▶ [Task to carry out]: Rescale everything from the line containing "Where should I click to: Click the Davis" down to the last line, and reproduce only those lines with their requests. Multiply each coordinate in the answers by 0.2 and round to whole numbers, with halves rounded up.

▶ [Records provided]:
=-=-=

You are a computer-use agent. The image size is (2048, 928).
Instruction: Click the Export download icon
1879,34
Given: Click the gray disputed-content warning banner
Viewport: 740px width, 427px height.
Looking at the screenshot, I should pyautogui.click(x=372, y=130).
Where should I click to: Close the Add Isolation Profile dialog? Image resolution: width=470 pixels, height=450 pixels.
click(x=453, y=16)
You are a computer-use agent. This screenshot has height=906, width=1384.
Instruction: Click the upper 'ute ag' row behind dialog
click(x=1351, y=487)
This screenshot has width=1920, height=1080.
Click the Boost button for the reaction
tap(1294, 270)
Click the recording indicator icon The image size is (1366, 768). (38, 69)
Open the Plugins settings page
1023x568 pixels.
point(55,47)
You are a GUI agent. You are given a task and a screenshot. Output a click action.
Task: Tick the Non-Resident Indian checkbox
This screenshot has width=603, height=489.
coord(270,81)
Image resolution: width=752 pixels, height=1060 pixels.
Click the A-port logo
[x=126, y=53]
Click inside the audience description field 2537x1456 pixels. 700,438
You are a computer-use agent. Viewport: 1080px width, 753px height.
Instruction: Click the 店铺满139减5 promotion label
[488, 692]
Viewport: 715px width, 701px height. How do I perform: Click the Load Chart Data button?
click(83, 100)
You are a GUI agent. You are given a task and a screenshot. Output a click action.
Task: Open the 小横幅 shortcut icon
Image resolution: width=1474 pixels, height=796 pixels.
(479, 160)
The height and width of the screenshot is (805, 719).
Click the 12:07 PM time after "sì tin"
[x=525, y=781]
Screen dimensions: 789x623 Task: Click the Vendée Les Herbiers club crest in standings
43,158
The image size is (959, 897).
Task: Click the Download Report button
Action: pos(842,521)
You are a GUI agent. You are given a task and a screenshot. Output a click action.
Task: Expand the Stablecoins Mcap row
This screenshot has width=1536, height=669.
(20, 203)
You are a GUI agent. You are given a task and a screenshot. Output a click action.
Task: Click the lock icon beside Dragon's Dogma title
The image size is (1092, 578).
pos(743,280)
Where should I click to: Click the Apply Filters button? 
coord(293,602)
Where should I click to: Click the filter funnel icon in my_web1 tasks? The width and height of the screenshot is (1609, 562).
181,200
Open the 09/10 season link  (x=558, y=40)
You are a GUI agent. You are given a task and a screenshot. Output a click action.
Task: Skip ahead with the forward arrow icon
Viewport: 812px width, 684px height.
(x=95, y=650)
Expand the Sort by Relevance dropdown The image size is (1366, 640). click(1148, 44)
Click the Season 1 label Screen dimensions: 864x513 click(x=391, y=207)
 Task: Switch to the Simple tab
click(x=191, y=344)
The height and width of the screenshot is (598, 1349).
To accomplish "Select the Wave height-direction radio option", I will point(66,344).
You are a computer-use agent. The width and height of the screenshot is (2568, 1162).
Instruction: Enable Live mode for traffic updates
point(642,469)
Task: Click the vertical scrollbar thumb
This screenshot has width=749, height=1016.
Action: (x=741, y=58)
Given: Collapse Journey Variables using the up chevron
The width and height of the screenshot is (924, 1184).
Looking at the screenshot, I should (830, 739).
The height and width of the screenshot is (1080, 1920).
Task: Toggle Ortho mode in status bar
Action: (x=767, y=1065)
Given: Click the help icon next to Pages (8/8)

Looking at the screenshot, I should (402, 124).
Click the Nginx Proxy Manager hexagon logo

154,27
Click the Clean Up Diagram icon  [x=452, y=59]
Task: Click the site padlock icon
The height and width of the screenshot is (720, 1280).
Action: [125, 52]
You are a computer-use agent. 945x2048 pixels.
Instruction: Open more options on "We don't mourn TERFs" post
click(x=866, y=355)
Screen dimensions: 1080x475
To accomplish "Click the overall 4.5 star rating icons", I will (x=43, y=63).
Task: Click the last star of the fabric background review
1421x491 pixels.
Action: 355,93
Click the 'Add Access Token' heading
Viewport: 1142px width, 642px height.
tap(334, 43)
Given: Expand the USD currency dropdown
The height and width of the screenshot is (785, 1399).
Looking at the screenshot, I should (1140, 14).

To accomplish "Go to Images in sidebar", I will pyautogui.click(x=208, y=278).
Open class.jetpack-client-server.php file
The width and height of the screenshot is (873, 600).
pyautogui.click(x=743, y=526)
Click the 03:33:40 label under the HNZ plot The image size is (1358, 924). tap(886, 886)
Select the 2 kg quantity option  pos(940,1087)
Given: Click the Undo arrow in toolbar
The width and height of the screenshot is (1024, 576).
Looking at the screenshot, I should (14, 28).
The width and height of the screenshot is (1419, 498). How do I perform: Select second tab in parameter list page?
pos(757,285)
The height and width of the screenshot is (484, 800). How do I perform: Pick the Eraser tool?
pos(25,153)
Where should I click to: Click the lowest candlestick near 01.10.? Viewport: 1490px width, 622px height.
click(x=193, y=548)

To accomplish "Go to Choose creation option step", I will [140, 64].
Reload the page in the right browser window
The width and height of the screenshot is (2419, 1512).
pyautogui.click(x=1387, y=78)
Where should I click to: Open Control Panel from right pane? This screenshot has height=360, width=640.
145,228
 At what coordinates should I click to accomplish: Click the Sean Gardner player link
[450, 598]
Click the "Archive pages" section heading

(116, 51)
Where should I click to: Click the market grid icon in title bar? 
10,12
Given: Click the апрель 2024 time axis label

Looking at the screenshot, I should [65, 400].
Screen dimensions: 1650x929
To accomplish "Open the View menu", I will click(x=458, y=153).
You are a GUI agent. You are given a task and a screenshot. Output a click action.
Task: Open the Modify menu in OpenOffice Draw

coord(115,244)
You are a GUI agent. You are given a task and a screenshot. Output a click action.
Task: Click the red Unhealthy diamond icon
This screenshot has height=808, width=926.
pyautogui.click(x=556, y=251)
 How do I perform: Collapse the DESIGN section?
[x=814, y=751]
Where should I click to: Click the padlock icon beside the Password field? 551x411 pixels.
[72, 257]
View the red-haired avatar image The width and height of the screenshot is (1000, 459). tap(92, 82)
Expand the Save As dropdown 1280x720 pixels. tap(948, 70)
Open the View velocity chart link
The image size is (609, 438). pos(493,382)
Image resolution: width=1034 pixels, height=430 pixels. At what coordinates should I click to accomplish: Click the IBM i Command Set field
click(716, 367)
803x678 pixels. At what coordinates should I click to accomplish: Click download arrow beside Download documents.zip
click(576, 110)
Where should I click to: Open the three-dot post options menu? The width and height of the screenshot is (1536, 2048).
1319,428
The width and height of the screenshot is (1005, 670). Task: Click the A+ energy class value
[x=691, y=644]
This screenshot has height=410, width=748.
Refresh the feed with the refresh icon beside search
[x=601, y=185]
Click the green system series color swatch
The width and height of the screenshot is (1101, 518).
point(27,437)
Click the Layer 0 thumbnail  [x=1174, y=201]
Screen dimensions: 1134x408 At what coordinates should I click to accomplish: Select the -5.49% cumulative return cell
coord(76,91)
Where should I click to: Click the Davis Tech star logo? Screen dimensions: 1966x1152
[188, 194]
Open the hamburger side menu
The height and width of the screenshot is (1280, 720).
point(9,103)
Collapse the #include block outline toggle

=-=-=

▶ [Result of the task]:
Where should I click to: Click the Davis Tech star logo? Screen dimensions: 1966x1152
[38, 39]
Open the hamburger side menu
The height and width of the screenshot is (1280, 720).
point(2,21)
Collapse the #include block outline toggle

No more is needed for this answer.